Question

find the limit as x approaches 0,( x-sinx)/x^3

Answer 1

apply the same l'hospital rule

Answer 2

differentiating will give \[\frac{ 1-\cos x }{ 3x^{2} }\]

Answer 3

yes,apply the same l'hospital rule once again

Answer 4

substituting x=0, \[\frac{ 1-\cos0 }{ 3(0)^{2} }=\frac{ 1-1 }{ 0 }=\frac{ 0 }{ 0}=0\]

Answer 5

\(\large \lim_{x\to\ 0}\frac{(x-sinx)}{x^3}\)

\(\large =\dfrac{d}{dx}\left(\dfrac{x-sinx}{x^3}\right)\)

\(\large =\dfrac{1-cosx}{3x^2}\)

\(\large =\dfrac{d}{dx}\left(\dfrac{1-cosx}{3x^2}\right)\)

\(\large =\dfrac{-(-sinx)}{6x^1}\)

\(\large =\dfrac{d}{dx}\left(\dfrac{sinx}{6x^1}\right)\)
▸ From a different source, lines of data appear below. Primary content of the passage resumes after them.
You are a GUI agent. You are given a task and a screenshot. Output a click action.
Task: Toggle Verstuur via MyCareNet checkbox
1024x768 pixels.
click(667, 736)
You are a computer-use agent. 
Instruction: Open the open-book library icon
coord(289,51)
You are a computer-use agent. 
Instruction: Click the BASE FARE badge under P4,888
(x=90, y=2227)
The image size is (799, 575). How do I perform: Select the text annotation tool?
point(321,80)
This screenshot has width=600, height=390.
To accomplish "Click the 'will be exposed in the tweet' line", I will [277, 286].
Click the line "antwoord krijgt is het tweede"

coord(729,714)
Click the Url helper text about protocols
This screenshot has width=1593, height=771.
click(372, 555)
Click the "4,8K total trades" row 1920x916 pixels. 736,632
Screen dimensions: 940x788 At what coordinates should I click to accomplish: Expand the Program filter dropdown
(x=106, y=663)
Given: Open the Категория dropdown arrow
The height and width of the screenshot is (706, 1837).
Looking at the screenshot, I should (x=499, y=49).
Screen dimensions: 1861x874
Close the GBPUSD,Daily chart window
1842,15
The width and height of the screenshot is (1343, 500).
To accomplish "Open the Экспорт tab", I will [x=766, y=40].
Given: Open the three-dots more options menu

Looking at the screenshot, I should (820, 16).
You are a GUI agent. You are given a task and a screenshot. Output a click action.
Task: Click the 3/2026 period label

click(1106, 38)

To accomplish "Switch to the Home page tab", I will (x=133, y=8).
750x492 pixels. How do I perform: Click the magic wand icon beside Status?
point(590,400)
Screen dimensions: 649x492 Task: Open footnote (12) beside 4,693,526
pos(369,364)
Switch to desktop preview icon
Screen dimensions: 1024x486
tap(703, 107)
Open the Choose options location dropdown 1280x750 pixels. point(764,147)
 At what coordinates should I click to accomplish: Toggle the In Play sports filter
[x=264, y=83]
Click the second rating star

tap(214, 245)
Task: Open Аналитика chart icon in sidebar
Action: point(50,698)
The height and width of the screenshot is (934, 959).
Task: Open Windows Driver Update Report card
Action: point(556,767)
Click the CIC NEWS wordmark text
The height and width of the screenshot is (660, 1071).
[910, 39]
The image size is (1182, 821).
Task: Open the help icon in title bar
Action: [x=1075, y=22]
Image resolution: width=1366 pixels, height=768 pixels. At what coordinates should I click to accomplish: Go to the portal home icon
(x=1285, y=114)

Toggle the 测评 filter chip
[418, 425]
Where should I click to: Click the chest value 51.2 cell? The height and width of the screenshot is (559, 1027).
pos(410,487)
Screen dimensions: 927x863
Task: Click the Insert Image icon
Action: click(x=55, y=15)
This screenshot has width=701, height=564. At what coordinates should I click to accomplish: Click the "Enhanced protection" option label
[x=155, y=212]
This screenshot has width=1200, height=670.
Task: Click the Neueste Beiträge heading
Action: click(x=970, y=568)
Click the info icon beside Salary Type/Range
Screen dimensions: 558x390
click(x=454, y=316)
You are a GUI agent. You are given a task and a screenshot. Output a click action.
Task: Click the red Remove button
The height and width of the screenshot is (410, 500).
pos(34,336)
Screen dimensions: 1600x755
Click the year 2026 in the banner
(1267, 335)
\(\large =\dfrac{cosx}{6}\)

\(\large =\dfrac{1}{6} (as~~ cos0=1)\)

Answer 6

how many times do i have to differentiate?

Answer 7

sorry three times here

Answer 8

how do i know that i have to end on the first,second ,third, forth etc. differential

Answer 9

for example after first time try to put x=0 then u will get 0/0 sp thats dubious,
here as the deniminator had taken three steps for eliminating it ,it took 3 here

Answer 10

okay,so when i continue getting0/0 i have to continue differentiation until i am sure of not getting 0

Answer 11

Is that it?

Answer 12

yes most of the times

Answer 13

thank you.